What the task requires :: From the SGX patch description, list the examples it gives of AEEs that are handled by the kernel.

Extract to read ::
╔══

[RFC PATCH v3 4/4] x86/sgx: Add an SGX IOCTL to register a per-mm ENCLU exception handler

From: Sean Christopherson
Date: Mon Dec 10 2018 - 18:22:17 EST

Intel Software Guard Extensions (SGX) SGX introduces a new CPL3-only
enclave mode that runs as a sort of black box shared object that is
hosted by an untrusted normal CPL3 process.

Enclave transitions have semantics that are a lovely blend of SYCALL,
SYSRET and VM-Exit. In a non-faulting scenario, entering and exiting
an enclave can only be done through SGX-specific instructions, EENTER
and EEXIT respectively. EENTER+EEXIT is analogous to SYSCALL+SYSRET,
e.g. EENTER/SYSCALL load RCX with the next RIP and EEXIT/SYSRET load
RIP from R{B,C}X.

But in a faulting/interrupting scenario, enclave transitions act more
like VM-Exit and VMRESUME. Maintaining the black box nature of the
enclave means that hardware must automatically switch CPU context when
an Asynchronous Exiting Event (AEE) occurs, an AEE being any interrupt
or exception (exceptions are AEEs because asynchronous in this context
is relative to the enclave and not CPU execution, e.g. the enclave
doesn't get an opportunity to save/fuzz CPU state).

Like VM-Exits, all AEEs jump to a common location, referred to as the
Asynchronous Exiting Point (AEP). The AEP is specified at enclave entry
via register passed to EENTER/ERESUME, similar to how the hypervisor
specifies the VM-Exit point (via VMCS.HOST_RIP at VMLAUNCH/VMRESUME).
Resuming the enclave/VM after the exiting event is handled is done via
ERESUME/VMRESUME respectively. In SGX, AEEs that are handled by the
kernel, e.g. INTR, NMI and most page faults, IRET will journey back to
the AEP which then ERESUMEs th enclave.

╚══

Stored rows ::
╔══

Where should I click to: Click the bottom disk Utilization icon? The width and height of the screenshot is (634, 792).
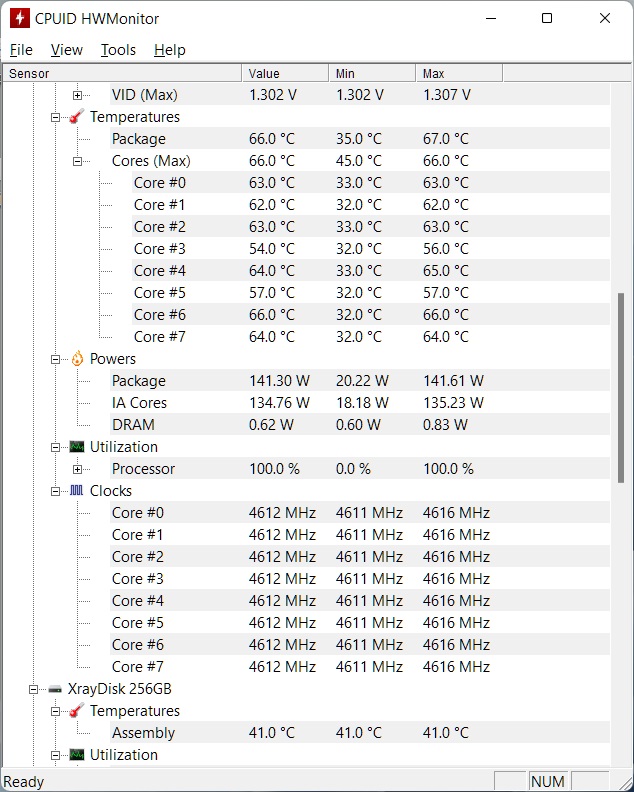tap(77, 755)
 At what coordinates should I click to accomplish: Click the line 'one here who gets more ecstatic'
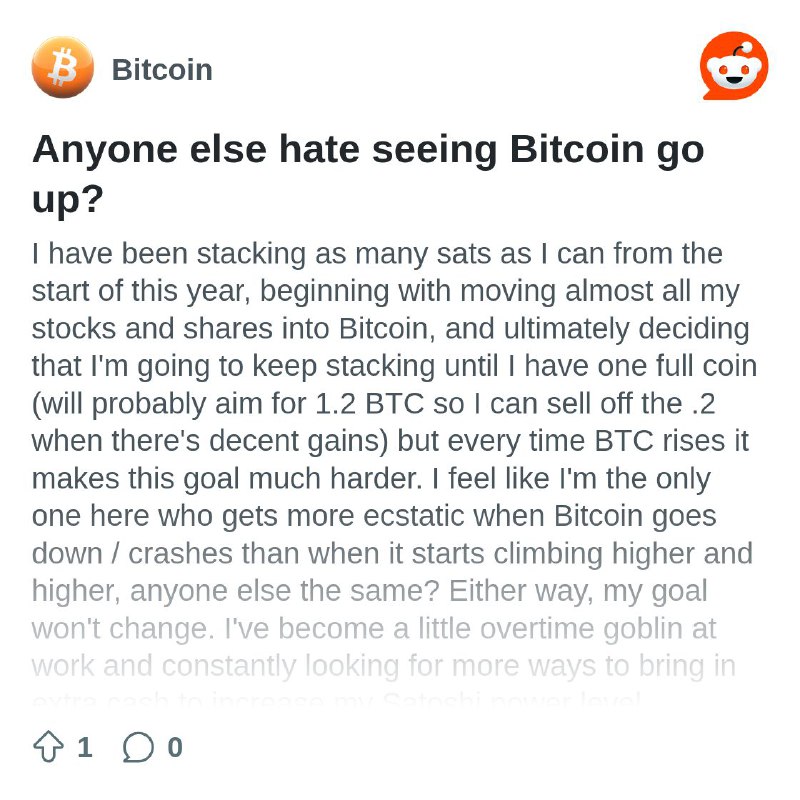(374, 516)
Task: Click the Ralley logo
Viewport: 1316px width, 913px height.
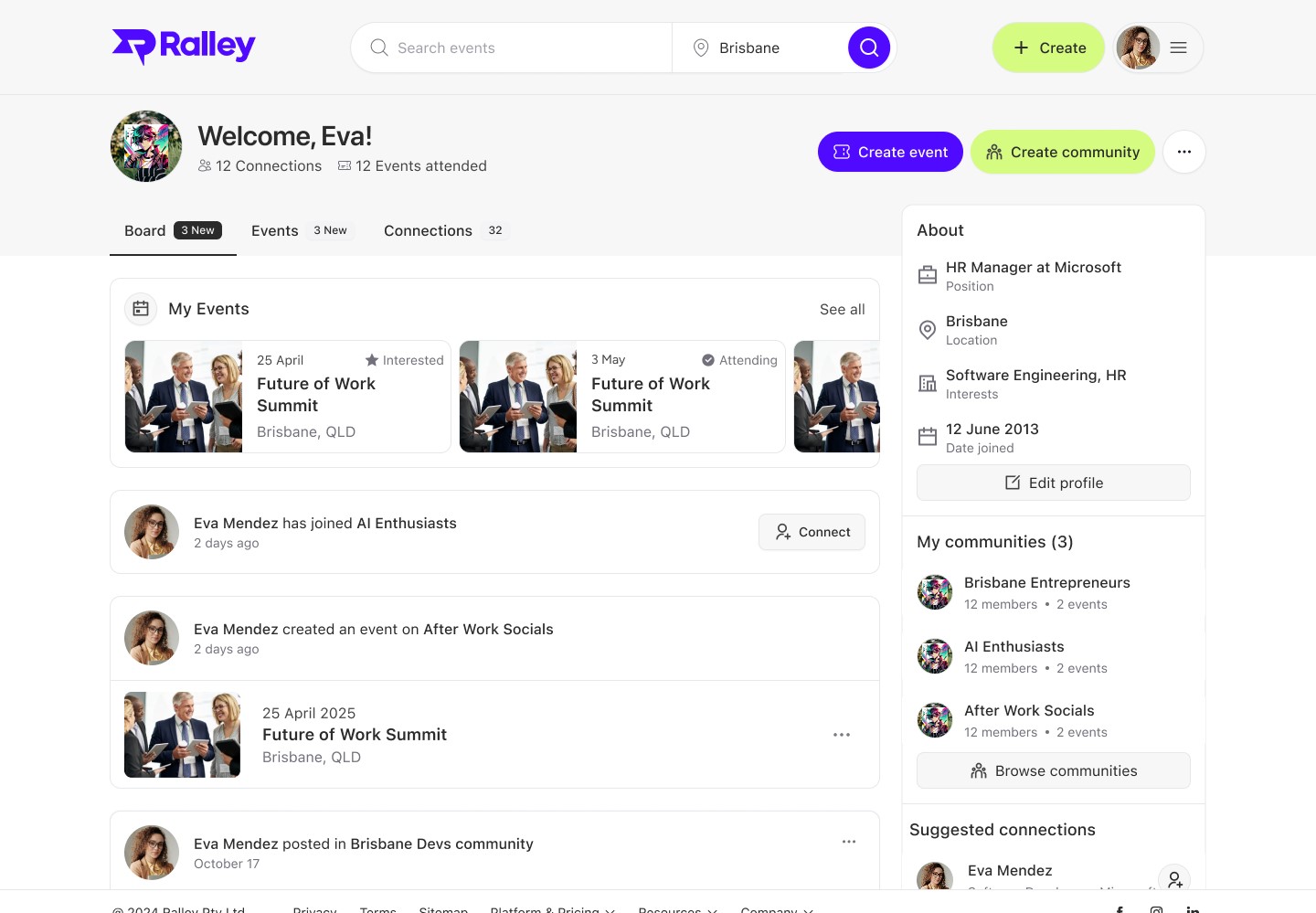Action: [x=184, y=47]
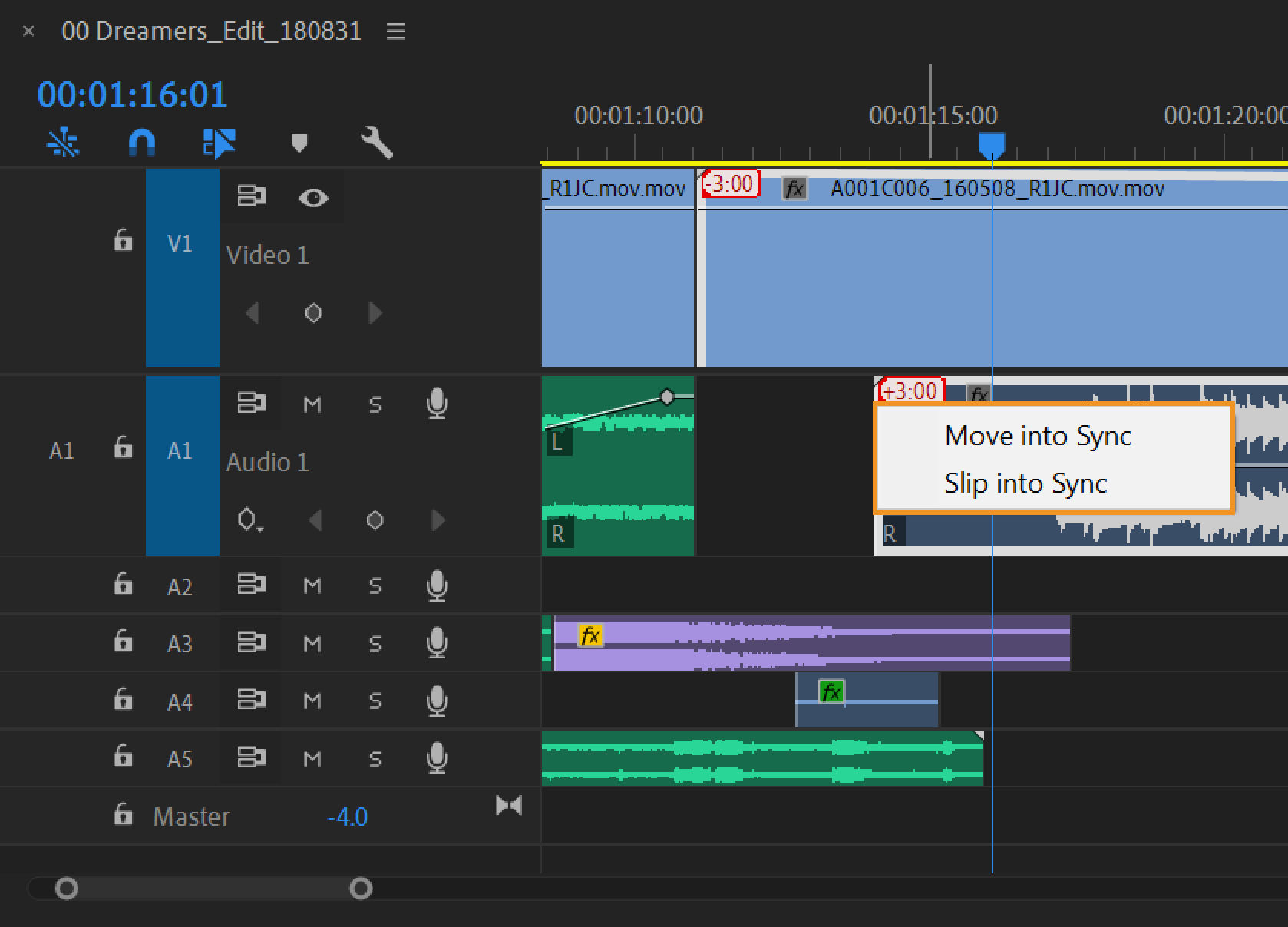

╚══
╔══

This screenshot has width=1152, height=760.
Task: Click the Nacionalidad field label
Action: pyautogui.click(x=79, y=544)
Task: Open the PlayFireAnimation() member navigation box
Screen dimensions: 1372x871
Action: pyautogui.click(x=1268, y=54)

╚══

Finished exercise :: INTR, NMI, and most page faults